Bugzilla – Bug 1214151
VUL-0: CVE-2023-32003: nodejs: fs.mkdtemp() and fs.mkdtempSync() are missing getValidatedPath() checks
Last modified: 2023-10-27 10:10:56 UTC
CVE-2023-32003 fs.mkdtemp() and fs.mkdtempSync() can be used to bypass the permission model check using a path traversal attack. This flaw arises from a missing check in the fs.mkdtemp() API and the impact is a malicious actor could create an arbitrary directory. Please note that at the time this CVE was issued, the permission model is an experimental feature of Node.js. This vulnerability affects all users using the experimental permission model in Node.js 20. Security Advisory: https://nodejs.org/en/blog/vulnerability/august-2023-security-releases#fsmkdtemp-and-fsmkdtempsync-are-missing-getvalidatedpath-checks-lowcve-2023-32003 References: http://web.nvd.nist.gov/view/vuln/detail?vulnId=CVE-2023-32003 https://bugzilla.redhat.com/show_bug.cgi?id=2230959
From what I gather the experimental permission model was introduced in version 20, so only openSUSE:Factory/nodejs20 would affected.
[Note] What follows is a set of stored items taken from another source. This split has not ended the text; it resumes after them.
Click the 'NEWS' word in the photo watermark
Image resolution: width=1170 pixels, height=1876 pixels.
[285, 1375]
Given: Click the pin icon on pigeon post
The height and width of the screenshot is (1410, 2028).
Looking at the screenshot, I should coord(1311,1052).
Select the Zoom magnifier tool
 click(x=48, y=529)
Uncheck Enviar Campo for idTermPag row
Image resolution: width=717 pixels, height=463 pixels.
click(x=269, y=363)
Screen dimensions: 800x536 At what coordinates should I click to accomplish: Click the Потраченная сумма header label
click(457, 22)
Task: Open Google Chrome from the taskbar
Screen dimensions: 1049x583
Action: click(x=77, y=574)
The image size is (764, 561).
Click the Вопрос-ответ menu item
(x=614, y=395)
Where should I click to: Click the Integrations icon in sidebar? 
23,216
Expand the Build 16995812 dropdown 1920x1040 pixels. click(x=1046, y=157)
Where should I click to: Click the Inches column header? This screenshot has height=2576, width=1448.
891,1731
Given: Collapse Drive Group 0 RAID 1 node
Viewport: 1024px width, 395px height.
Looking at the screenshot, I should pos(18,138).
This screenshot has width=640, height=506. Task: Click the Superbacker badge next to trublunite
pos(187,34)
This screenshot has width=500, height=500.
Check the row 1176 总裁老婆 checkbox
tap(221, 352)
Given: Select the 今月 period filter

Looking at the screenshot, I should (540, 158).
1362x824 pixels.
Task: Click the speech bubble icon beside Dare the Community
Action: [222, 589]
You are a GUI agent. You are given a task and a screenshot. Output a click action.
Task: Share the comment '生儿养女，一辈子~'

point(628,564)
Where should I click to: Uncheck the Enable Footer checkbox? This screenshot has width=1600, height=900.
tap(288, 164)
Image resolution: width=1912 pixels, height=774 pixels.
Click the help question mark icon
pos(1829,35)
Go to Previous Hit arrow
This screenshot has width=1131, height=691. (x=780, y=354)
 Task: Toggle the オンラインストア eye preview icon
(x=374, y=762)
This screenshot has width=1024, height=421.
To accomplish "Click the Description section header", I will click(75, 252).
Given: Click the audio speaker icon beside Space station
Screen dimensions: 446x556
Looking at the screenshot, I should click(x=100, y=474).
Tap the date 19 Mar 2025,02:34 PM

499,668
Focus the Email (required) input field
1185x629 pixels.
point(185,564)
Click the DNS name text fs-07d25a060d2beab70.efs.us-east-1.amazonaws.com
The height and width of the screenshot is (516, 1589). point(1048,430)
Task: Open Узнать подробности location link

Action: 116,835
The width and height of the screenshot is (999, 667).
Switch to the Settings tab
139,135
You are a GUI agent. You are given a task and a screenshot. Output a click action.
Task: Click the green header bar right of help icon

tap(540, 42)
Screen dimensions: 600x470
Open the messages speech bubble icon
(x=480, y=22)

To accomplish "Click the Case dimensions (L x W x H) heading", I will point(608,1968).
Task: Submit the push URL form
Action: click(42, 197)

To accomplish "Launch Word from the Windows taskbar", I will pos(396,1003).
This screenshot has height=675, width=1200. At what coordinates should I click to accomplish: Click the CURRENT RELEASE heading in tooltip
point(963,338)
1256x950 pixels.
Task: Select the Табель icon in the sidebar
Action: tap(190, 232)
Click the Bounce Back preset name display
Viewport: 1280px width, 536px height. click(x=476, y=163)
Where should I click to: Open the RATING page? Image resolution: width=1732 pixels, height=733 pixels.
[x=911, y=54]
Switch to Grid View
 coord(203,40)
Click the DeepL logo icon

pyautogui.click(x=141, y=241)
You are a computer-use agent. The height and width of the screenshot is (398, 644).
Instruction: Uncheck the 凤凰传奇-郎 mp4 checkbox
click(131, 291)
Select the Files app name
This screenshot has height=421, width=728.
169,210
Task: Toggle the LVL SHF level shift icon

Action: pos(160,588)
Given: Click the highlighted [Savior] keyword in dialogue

(In reply to Carlos López from comment #1) > From what I gather the experimental permission model was introduced in > version 20, so only openSUSE:Factory/nodejs20 would affected. It's been introduced some time ago, so initial parts of it were backported all the way to v12. But most of the bugs are only in the newer versions.
This is an autogenerated message for OBS integration: This bug (1214151) was mentioned in https://build.opensuse.org/request/show/1103349 Factory / nodejs20
Done, closing.